** AIM OF THE TASK **
Arrange the records below as a Markdown table with two columns, No. and Text. Number each row and omit blank lines.
#####
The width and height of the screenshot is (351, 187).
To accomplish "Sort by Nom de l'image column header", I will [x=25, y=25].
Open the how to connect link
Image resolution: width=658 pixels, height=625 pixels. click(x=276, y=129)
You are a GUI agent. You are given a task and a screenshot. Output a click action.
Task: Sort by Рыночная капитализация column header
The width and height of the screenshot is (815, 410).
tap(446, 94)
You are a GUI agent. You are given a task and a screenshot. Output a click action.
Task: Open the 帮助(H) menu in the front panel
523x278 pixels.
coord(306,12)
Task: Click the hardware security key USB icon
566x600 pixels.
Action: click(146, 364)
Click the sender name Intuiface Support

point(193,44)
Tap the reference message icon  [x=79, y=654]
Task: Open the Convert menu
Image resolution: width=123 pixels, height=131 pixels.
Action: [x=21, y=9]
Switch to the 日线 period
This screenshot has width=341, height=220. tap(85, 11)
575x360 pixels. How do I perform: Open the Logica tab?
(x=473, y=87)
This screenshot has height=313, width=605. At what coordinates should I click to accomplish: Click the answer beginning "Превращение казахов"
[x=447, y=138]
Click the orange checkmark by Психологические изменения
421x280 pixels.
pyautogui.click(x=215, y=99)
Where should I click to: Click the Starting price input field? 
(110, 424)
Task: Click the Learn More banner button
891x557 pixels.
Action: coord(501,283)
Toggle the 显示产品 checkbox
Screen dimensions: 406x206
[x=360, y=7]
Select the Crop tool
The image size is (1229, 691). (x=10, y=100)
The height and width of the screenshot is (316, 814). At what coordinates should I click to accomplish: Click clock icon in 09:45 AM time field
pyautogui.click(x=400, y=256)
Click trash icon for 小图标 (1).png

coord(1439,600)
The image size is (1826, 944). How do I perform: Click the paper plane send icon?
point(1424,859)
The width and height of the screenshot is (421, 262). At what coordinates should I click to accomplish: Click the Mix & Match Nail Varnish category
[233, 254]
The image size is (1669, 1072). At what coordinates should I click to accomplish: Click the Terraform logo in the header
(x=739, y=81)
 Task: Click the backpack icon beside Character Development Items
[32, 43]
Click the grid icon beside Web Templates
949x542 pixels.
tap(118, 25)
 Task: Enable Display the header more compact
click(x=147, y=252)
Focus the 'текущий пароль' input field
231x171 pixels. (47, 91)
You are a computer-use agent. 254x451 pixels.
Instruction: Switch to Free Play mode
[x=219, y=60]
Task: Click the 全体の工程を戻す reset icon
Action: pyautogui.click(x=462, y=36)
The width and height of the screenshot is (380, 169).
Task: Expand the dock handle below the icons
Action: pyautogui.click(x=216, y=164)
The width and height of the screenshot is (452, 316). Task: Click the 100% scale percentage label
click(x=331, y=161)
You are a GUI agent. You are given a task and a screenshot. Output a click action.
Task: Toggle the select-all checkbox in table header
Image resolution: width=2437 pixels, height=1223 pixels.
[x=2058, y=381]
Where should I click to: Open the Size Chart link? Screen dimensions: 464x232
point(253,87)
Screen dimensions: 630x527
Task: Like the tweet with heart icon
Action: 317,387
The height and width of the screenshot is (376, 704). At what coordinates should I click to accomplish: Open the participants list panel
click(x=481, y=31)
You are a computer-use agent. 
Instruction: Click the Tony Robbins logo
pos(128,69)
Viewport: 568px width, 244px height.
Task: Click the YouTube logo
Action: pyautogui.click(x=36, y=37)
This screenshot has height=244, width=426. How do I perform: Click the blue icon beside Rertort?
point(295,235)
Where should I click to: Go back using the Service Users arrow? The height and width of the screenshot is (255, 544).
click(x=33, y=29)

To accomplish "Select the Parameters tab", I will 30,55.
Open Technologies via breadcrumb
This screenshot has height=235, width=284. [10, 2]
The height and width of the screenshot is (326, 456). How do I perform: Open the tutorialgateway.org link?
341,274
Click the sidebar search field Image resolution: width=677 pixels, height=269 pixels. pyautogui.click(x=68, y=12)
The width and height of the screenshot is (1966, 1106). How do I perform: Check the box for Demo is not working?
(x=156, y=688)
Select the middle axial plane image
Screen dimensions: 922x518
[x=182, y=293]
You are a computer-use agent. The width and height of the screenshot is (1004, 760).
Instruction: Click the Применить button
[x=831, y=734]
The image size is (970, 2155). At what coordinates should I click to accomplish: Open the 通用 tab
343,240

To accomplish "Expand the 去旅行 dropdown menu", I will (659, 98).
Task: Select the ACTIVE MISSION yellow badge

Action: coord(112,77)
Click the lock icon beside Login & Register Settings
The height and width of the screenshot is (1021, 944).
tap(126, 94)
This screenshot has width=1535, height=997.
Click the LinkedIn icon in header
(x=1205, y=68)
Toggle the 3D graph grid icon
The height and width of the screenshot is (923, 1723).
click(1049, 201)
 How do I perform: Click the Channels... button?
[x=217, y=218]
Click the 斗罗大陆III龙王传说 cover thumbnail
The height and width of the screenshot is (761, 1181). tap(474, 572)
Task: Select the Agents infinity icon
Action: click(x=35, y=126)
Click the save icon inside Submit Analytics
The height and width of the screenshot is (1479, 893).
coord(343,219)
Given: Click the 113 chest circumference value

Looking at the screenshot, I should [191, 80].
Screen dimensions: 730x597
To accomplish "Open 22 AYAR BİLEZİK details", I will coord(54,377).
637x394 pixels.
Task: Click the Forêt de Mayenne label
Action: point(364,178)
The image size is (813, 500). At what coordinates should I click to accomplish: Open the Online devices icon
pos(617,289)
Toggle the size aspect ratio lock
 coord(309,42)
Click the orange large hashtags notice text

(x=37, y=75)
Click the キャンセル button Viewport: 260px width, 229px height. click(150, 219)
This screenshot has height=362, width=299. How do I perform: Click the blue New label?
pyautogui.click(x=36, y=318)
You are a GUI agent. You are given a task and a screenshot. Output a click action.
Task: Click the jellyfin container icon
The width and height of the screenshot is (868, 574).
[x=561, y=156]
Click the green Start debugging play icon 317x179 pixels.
#####
** RESPONSE TO THE TASK **
| No. | Text |
|---|---|
| 1 | The width and height of the screenshot is (351, 187). |
| 2 | To accomplish "Sort by Nom de l'image column header", I will [x=25, y=25]. |
| 3 | Open the how to connect link |
| 4 | Image resolution: width=658 pixels, height=625 pixels. click(x=276, y=129) |
| 5 | You are a GUI agent. You are given a task and a screenshot. Output a click action. |
| 6 | Task: Sort by Рыночная капитализация column header |
| 7 | The width and height of the screenshot is (815, 410). |
| 8 | tap(446, 94) |
| 9 | You are a GUI agent. You are given a task and a screenshot. Output a click action. |
| 10 | Task: Open the 帮助(H) menu in the front panel |
| 11 | 523x278 pixels. |
| 12 | coord(306,12) |
| 13 | Task: Click the hardware security key USB icon |
| 14 | 566x600 pixels. |
| 15 | Action: click(146, 364) |
| 16 | Click the sender name Intuiface Support |
| 17 | point(193,44) |
| 18 | Tap the reference message icon  [x=79, y=654] |
| 19 | Task: Open the Convert menu |
| 20 | Image resolution: width=123 pixels, height=131 pixels. |
| 21 | Action: [x=21, y=9] |
| 22 | Switch to the 日线 period |
| 23 | This screenshot has width=341, height=220. tap(85, 11) |
| 24 | 575x360 pixels. How do I perform: Open the Logica tab? |
| 25 | (x=473, y=87) |
| 26 | This screenshot has height=313, width=605. At what coordinates should I click to accomplish: Click the answer beginning "Превращение казахов" |
| 27 | [x=447, y=138] |
| 28 | Click the orange checkmark by Психологические изменения |
| 29 | 421x280 pixels. |
| 30 | pyautogui.click(x=215, y=99) |
| 31 | Where should I click to: Click the Starting price input field?  |
| 32 | (110, 424) |
| 33 | Task: Click the Learn More banner button |
| 34 | 891x557 pixels. |
| 35 | Action: coord(501,283) |
| 36 | Toggle the 显示产品 checkbox |
| 37 | Screen dimensions: 406x206 |
| 38 | [x=360, y=7] |
| 39 | Select the Crop tool |
| 40 | The image size is (1229, 691). (x=10, y=100) |
| 41 | The height and width of the screenshot is (316, 814). At what coordinates should I click to accomplish: Click clock icon in 09:45 AM time field |
| 42 | pyautogui.click(x=400, y=256) |
| 43 | Click trash icon for 小图标 (1).png |
| 44 | coord(1439,600) |
| 45 | The image size is (1826, 944). How do I perform: Click the paper plane send icon? |
| 46 | point(1424,859) |
| 47 | The width and height of the screenshot is (421, 262). At what coordinates should I click to accomplish: Click the Mix & Match Nail Varnish category |
| 48 | [233, 254] |
| 49 | The image size is (1669, 1072). At what coordinates should I click to accomplish: Click the Terraform logo in the header |
| 50 | (x=739, y=81) |
| 51 |  Task: Click the backpack icon beside Character Development Items |
| 52 | [32, 43] |
| 53 | Click the grid icon beside Web Templates |
| 54 | 949x542 pixels. |
| 55 | tap(118, 25) |
| 56 |  Task: Enable Display the header more compact |
| 57 | click(x=147, y=252) |
| 58 | Focus the 'текущий пароль' input field |
| 59 | 231x171 pixels. (47, 91) |
| 60 | You are a computer-use agent. 254x451 pixels. |
| 61 | Instruction: Switch to Free Play mode |
| 62 | [x=219, y=60] |
| 63 | Task: Click the 全体の工程を戻す reset icon |
| 64 | Action: pyautogui.click(x=462, y=36) |
| 65 | The width and height of the screenshot is (380, 169). |
| 66 | Task: Expand the dock handle below the icons |
| 67 | Action: pyautogui.click(x=216, y=164) |
| 68 | The width and height of the screenshot is (452, 316). Task: Click the 100% scale percentage label |
| 69 | click(x=331, y=161) |
| 70 | You are a GUI agent. You are given a task and a screenshot. Output a click action. |
| 71 | Task: Toggle the select-all checkbox in table header |
| 72 | Image resolution: width=2437 pixels, height=1223 pixels. |
| 73 | [x=2058, y=381] |
| 74 | Where should I click to: Open the Size Chart link? Screen dimensions: 464x232 |
| 75 | point(253,87) |
| 76 | Screen dimensions: 630x527 |
| 77 | Task: Like the tweet with heart icon |
| 78 | Action: 317,387 |
| 79 | The height and width of the screenshot is (376, 704). At what coordinates should I click to accomplish: Open the participants list panel |
| 80 | click(x=481, y=31) |
| 81 | You are a computer-use agent.  |
| 82 | Instruction: Click the Tony Robbins logo |
| 83 | pos(128,69) |
| 84 | Viewport: 568px width, 244px height. |
| 85 | Task: Click the YouTube logo |
| 86 | Action: pyautogui.click(x=36, y=37) |
| 87 | This screenshot has height=244, width=426. How do I perform: Click the blue icon beside Rertort? |
| 88 | point(295,235) |
| 89 | Where should I click to: Go back using the Service Users arrow? The height and width of the screenshot is (255, 544). |
| 90 | click(x=33, y=29) |
| 91 | To accomplish "Select the Parameters tab", I will 30,55. |
| 92 | Open Technologies via breadcrumb |
| 93 | This screenshot has height=235, width=284. [10, 2] |
| 94 | The height and width of the screenshot is (326, 456). How do I perform: Open the tutorialgateway.org link? |
| 95 | 341,274 |
| 96 | Click the sidebar search field Image resolution: width=677 pixels, height=269 pixels. pyautogui.click(x=68, y=12) |
| 97 | The width and height of the screenshot is (1966, 1106). How do I perform: Check the box for Demo is not working? |
| 98 | (x=156, y=688) |
| 99 | Select the middle axial plane image |
| 100 | Screen dimensions: 922x518 |
| 101 | [x=182, y=293] |
| 102 | You are a computer-use agent. The width and height of the screenshot is (1004, 760). |
| 103 | Instruction: Click the Применить button |
| 104 | [x=831, y=734] |
| 105 | The image size is (970, 2155). At what coordinates should I click to accomplish: Open the 通用 tab |
| 106 | 343,240 |
| 107 | To accomplish "Expand the 去旅行 dropdown menu", I will (659, 98). |
| 108 | Task: Select the ACTIVE MISSION yellow badge |
| 109 | Action: coord(112,77) |
| 110 | Click the lock icon beside Login & Register Settings |
| 111 | The height and width of the screenshot is (1021, 944). |
| 112 | tap(126, 94) |
| 113 | This screenshot has width=1535, height=997. |
| 114 | Click the LinkedIn icon in header |
| 115 | (x=1205, y=68) |
| 116 | Toggle the 3D graph grid icon |
| 117 | The height and width of the screenshot is (923, 1723). |
| 118 | click(1049, 201) |
| 119 |  How do I perform: Click the Channels... button? |
| 120 | [x=217, y=218] |
| 121 | Click the 斗罗大陆III龙王传说 cover thumbnail |
| 122 | The height and width of the screenshot is (761, 1181). tap(474, 572) |
| 123 | Task: Select the Agents infinity icon |
| 124 | Action: click(x=35, y=126) |
| 125 | Click the save icon inside Submit Analytics |
| 126 | The height and width of the screenshot is (1479, 893). |
| 127 | coord(343,219) |
| 128 | Given: Click the 113 chest circumference value |
| 129 | Looking at the screenshot, I should [191, 80]. |
| 130 | Screen dimensions: 730x597 |
| 131 | To accomplish "Open 22 AYAR BİLEZİK details", I will coord(54,377). |
| 132 | 637x394 pixels. |
| 133 | Task: Click the Forêt de Mayenne label |
| 134 | Action: point(364,178) |
| 135 | The image size is (813, 500). At what coordinates should I click to accomplish: Open the Online devices icon |
| 136 | pos(617,289) |
| 137 | Toggle the size aspect ratio lock |
| 138 |  coord(309,42) |
| 139 | Click the orange large hashtags notice text |
| 140 | (x=37, y=75) |
| 141 | Click the キャンセル button Viewport: 260px width, 229px height. click(150, 219) |
| 142 | This screenshot has height=362, width=299. How do I perform: Click the blue New label? |
| 143 | pyautogui.click(x=36, y=318) |
| 144 | You are a GUI agent. You are given a task and a screenshot. Output a click action. |
| 145 | Task: Click the jellyfin container icon |
| 146 | The width and height of the screenshot is (868, 574). |
| 147 | [x=561, y=156] |
| 148 | Click the green Start debugging play icon 317x179 pixels. |